▶ _Questions d'étude_
a: Dans le texte sur la femme africaine et la paix, combien de fondamentaux sont proposés à l'Église d'Afrique ?
b: Rédigez la suite du texte sur la femme africaine et la paix, en reprenant juste après sa dernière phrase.

▶ _Extrait du texte_
================

J'ai choisi pour ma part d'écouter cette parole à partir du
potentiel de la femme. J'approfondirai en premier lieu la question de la femme
en Afrique. Le féminin en Afrique n'habite pas les espaces publics et les sommets,
mais les sources, les intimités, les cœurs. Quel nouveau visage peut-elle donner
à la paix et à la réconciliation? Je proposerai à l'Église d'Afrique cinq fondamentaux
pour construire la justice, bâtir la paix afin de réconcilier ses enfants.
Continuer
la vie dans des actions concrètes
L'objectif de tout engagement concret pour la justice en Afrique
est sans doute de faire pencher en faveur de la personne les programmes des
organisations multinationales et des grandes agences humanitaires ou caritatives.
Mais aussi et surtout le partage équitable des biens dont regorge ce continent.
La justice est dans ce sens le trésor commun de tous les humains parce qu'elle
est au service de la vie.
Tenter de redéfinir les paramètres de la réconciliation signifie
adopter une approche de la paix et de la sécurité basée sur la continuité de
la vie. Or, la femme donne la vie et en prend soin. Elle est donc la mieux placée
pour en savoir la valeur et mieux la préserver. Si la guerre est souvent l'affaire
des hommes, la paix est plutôt celle des femmes. Bien sûr, ce n'est pas toujours
le cas, mais l'expérience montre que, par la discussion et la médiation, des
femmes appartenant à des groupes rivaux trouvent plus facilement un terrain
d'entente et de réconciliation.
Dans la vie quotidienne, les femmes sont habituées à instaurer
la paix et à régler les conflits avec leurs enfants (et leur maris), ce qui
leur donne peu de temps pour s'occuper d'elles-mêmes. Fortes de cette expérience,
elles peuvent faire valoir leur influence d'épouses et faire régner l'intégrité
et la respectabilité dans leur foyer. Elles sont également en mesure d'associer
leurs frères et sœurs au mouvement de la paix en organisant des campagnes de
sensibilisation. Quelques exemples positifs montrent combien les femmes participent
activement aux mouvements en faveur de la vie.

================

Données sources:

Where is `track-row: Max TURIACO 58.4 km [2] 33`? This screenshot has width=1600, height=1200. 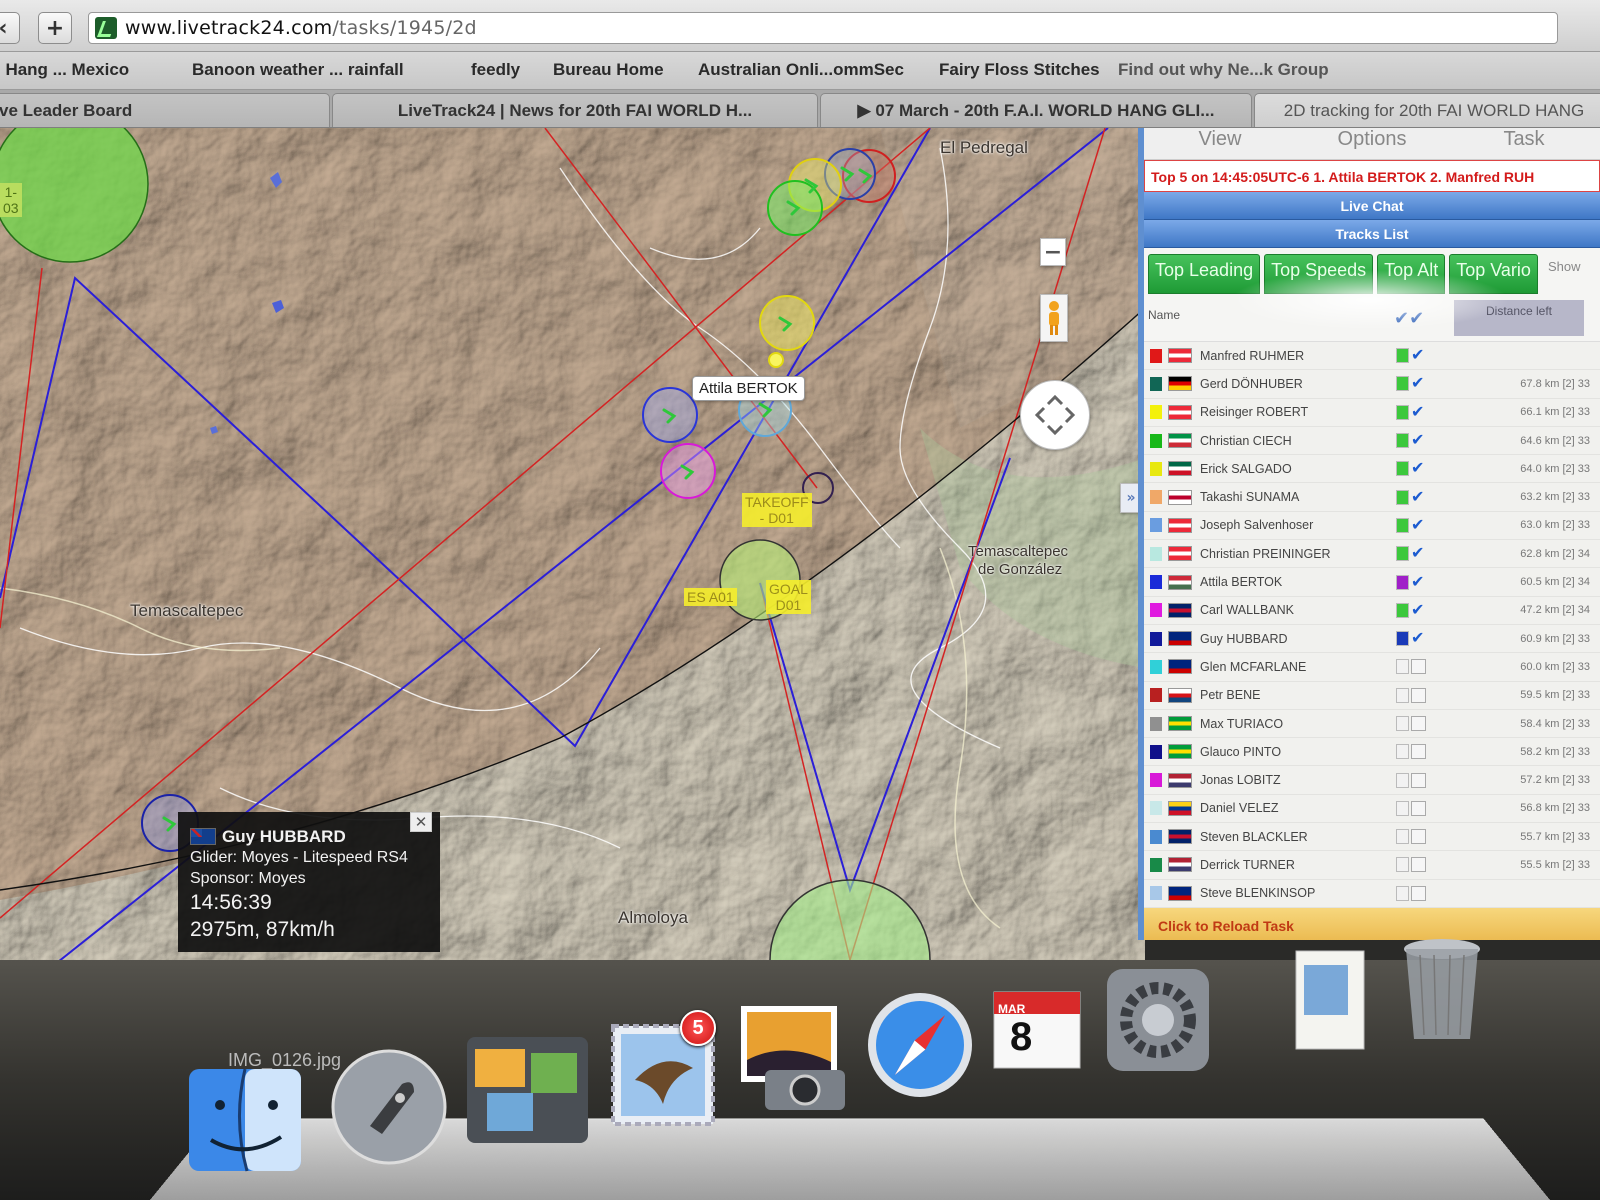 track-row: Max TURIACO 58.4 km [2] 33 is located at coordinates (1372, 724).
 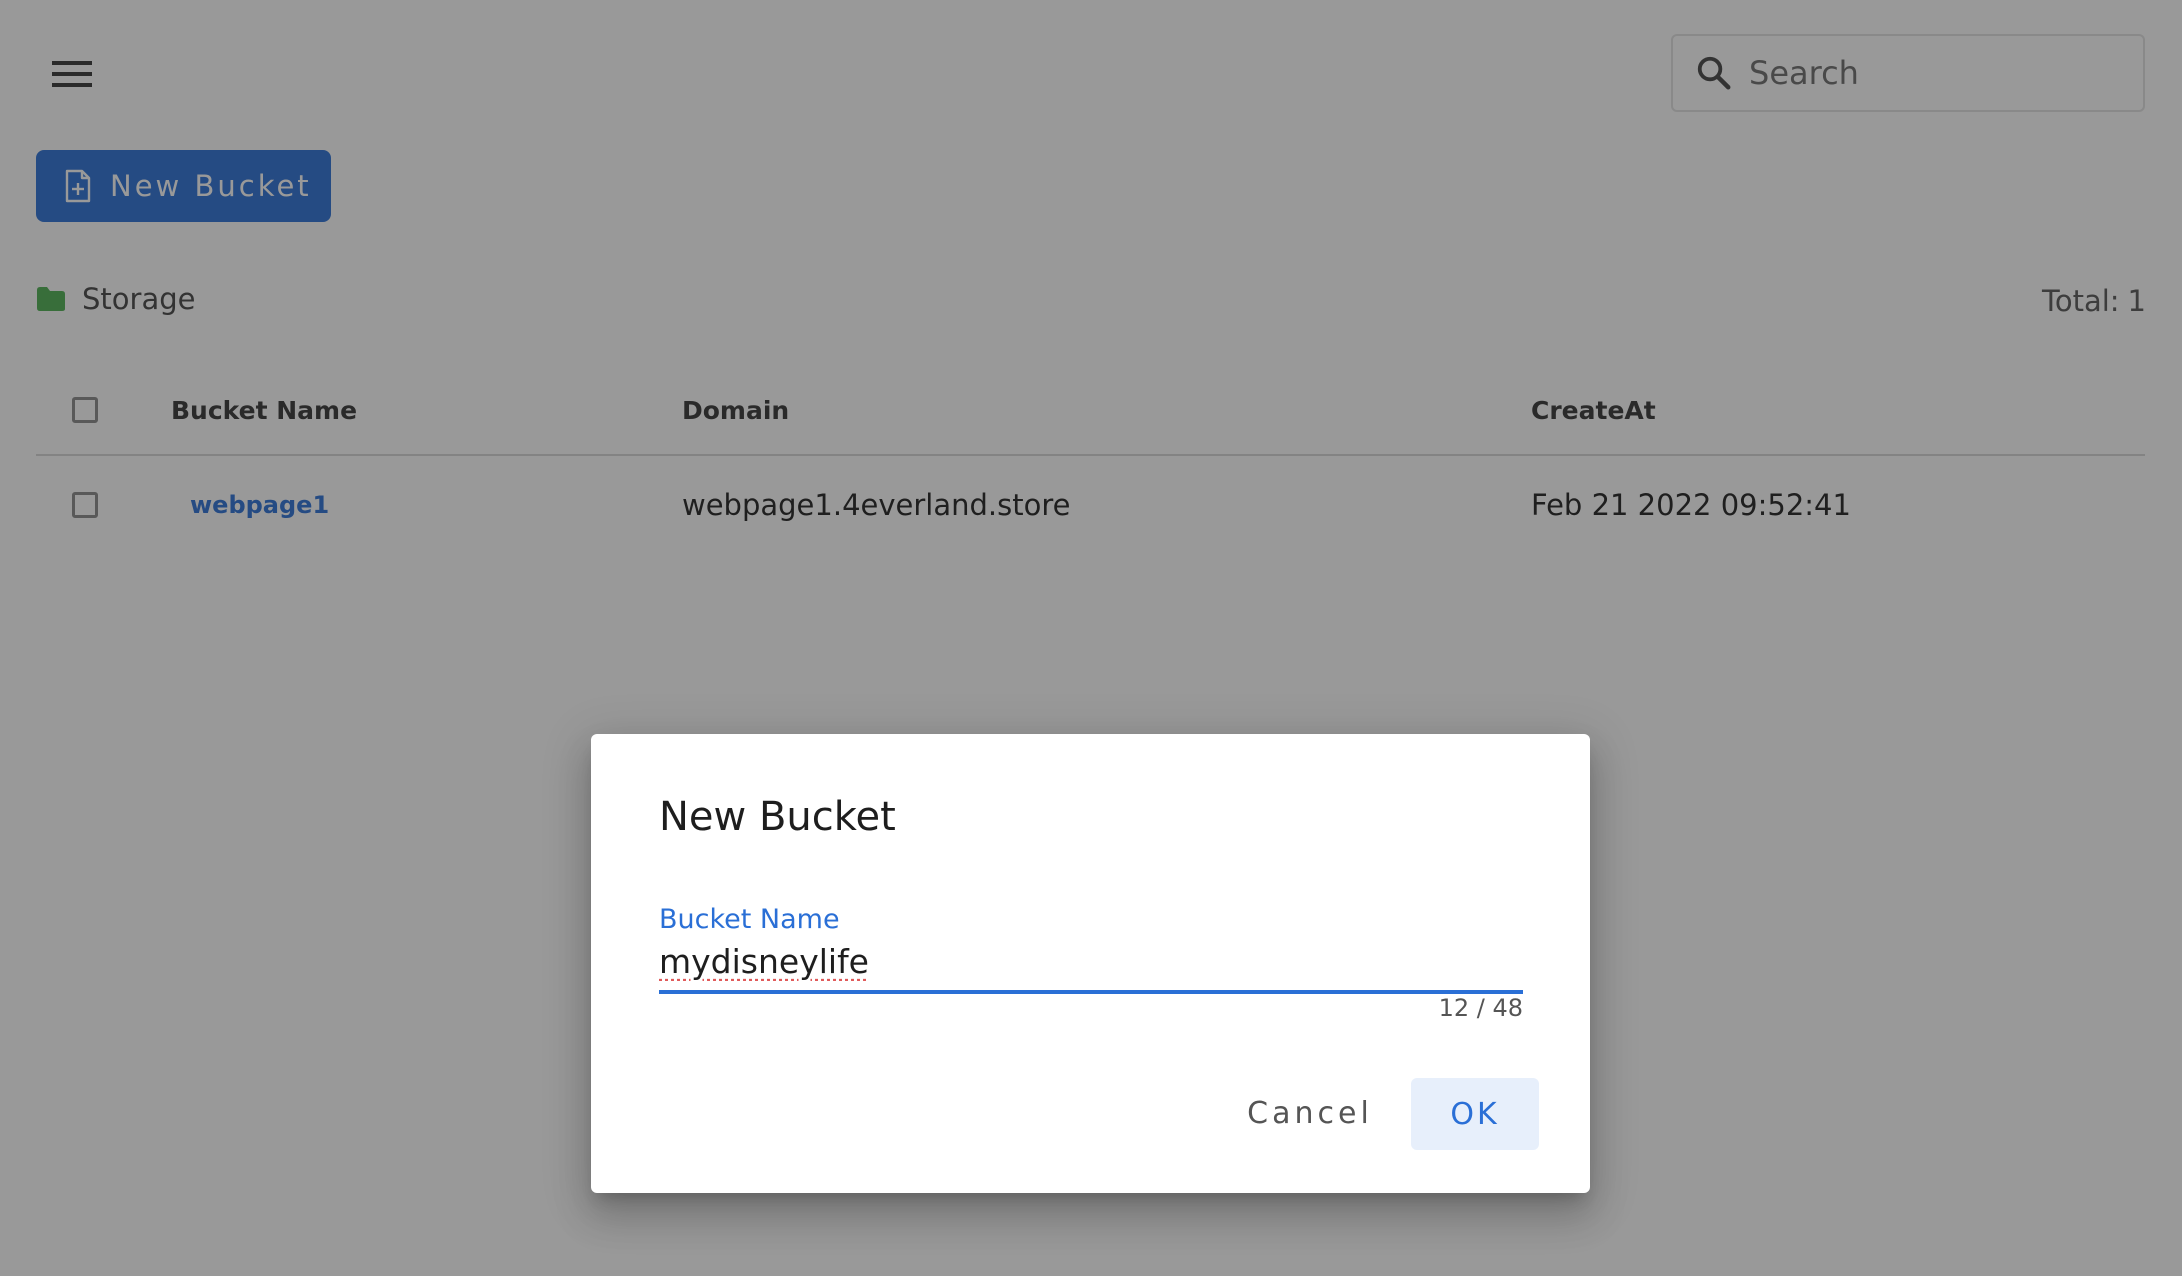 What do you see at coordinates (1310, 1113) in the screenshot?
I see `cancel-button: Cancel` at bounding box center [1310, 1113].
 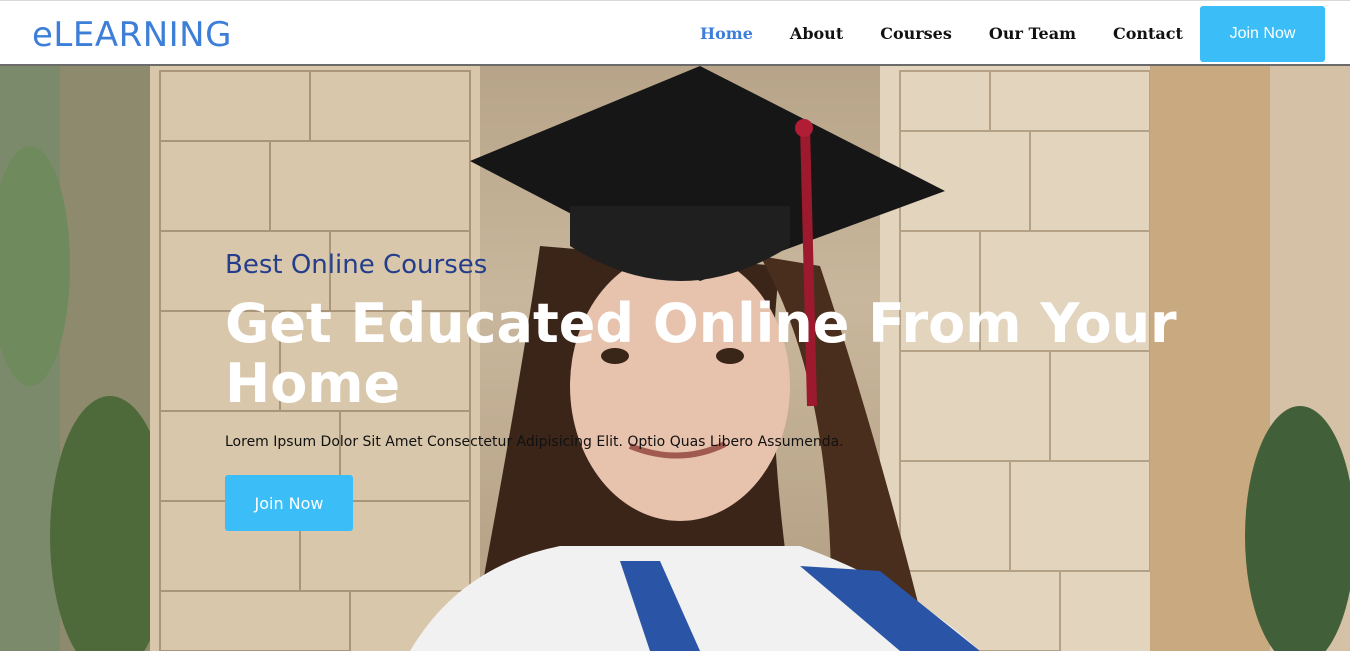 What do you see at coordinates (356, 265) in the screenshot?
I see `hero-subtitle: Best Online Courses` at bounding box center [356, 265].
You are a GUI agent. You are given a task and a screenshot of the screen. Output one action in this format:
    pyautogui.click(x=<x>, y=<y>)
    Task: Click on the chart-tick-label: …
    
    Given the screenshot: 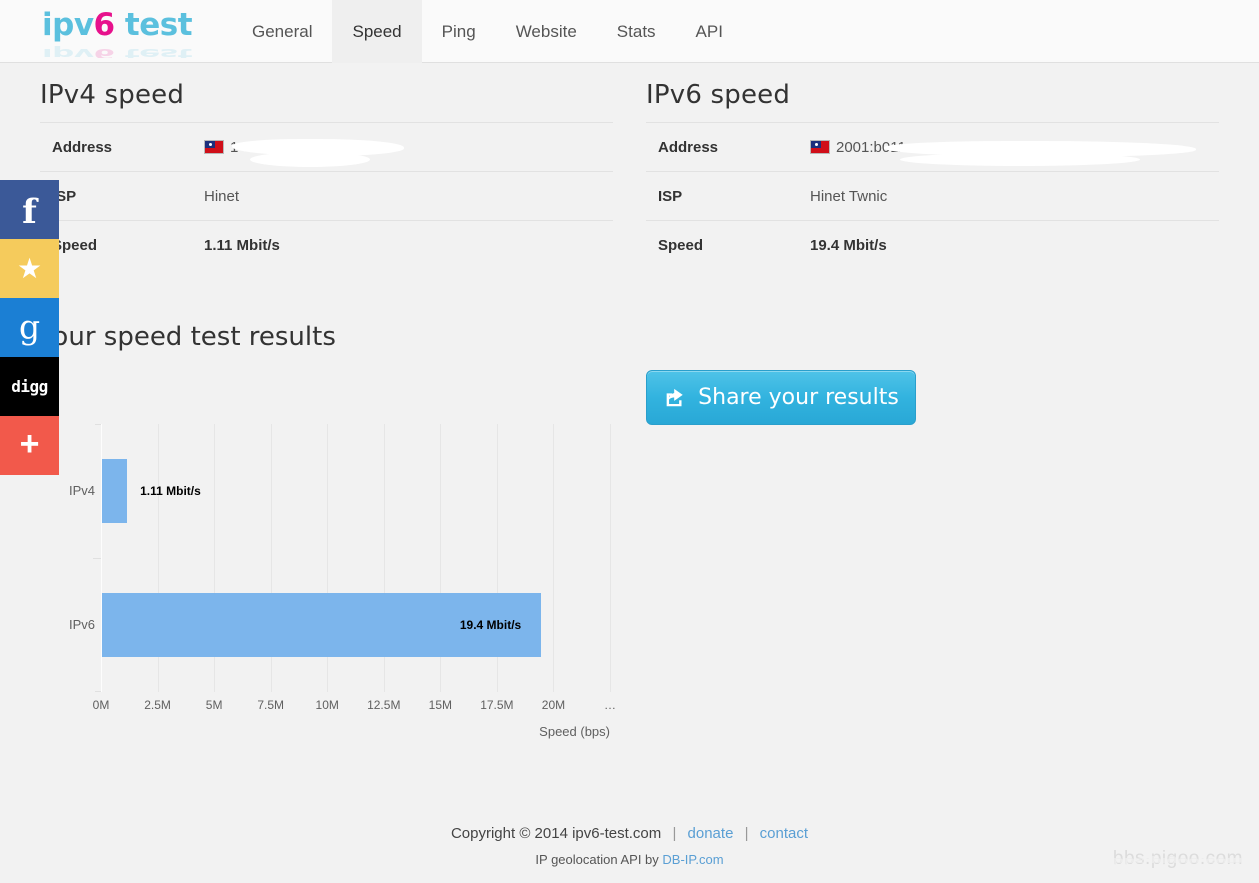 What is the action you would take?
    pyautogui.click(x=610, y=705)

================

▶ _Liste des réponses_
a: Cinq fondamentaux.

b:
Après le génocide au Rwanda, les femmes ont été les premières
à s'entraider et à oser partager leurs terribles expériences. Tout commence
par-là. Il faut oser en parler. Plus tard, quand les femmes réfugiées hutus
sont rentrées des camps, des associations de femmes ont organisé sur le champ
un accueil spontané en signe de solidarité sans considération d'ethnie, ce qui
n'exclut évidemment pas que des haines subsistent. Mais ces actions positives
ont montré qu'il est possible de vivre ensemble et de construire l'avenir. Ces
femmes ont bien compris l'importance vitale de leur rôle social dans une société
traumatisée par la guerre, la division et le génocide. Les petites actions entreprises
un peu partout leur ont permis de sentir la douleur de l'autre et de se lever
pour réparer les pots cassés par le conflit opposant leurs maris, leurs fils
ou leurs frères. Entre femmes, il existe un degré de compréhension mutuelle
que les hommes ne peuvent atteindre naturellement.
Mener une politique typiquement féminine veut dire: promouvoir
la paix et régler les conflits d'une manière différente de celle des hommes.
Autrement dit, c'est faire le choix de moyens autres que la violence et la guerre
pour régler les conflits, et ainsi faire progresser en profondeur les valeurs
positives. Les opérations de maintien de la paix seraient peut-être plus efficaces
si les femmes y étaient davantage impliquées. Chez elles, les relations humaines
sont absolument prioritaires. En ce qui concerne les femmes, la situation de
déshumanisation et d'oppression qui afflige notre continent n'est pas irréversible.
Bien au contraire, elle invite à la conversion du cœur et à la compassion.
Cinq fondamentaux
pour la justice, la paix et la réconciliation en Afrique
En Afrique, la pacification des cœurs (paix), l'ajustement
des relations aux autres et aux biens (justice) et la restauration des liens
rompus (réconciliation) exigent des attitudes et des comportements qui reflètent
et favorisent la convivialité et le partage. L'action des femmes en Afrique
en vue d'atteindre cet objectif peut être envisagée selon cinq fondamentaux.
Le don
de la vie et la cohésion familiale
Dans le prolongement de son charisme du don de la vie, la femme
peut jouer un grand rôle non seulement dans la naissance d'une culture de la
paix, mais aussi dans son développement. Elle est à même d'exercer la réconciliation
par l'écoute, le soutien et sa « capacité de l'autre ». Ce don est en harmonie
avec son sens de la famille qui, en tant que cellule fondamentale de la société,
constitue l'un des trésors les plus chéris en Afrique. La famille a été et demeure
un laboratoire de valeurs humaines et civiles, un foyer dans lequel la vie humaine
naît et où elle est accueillie de manière généreuse et responsable. Elle est
irremplaçable pour la sérénité, personnelle et pour l'éducation à la vie. La
femme au foyer possède un grand sens du droit des faibles et réussit à le faire
valoir. Elle est capable de rétablir les relations, afin qu'elles soient équitables
pour tous.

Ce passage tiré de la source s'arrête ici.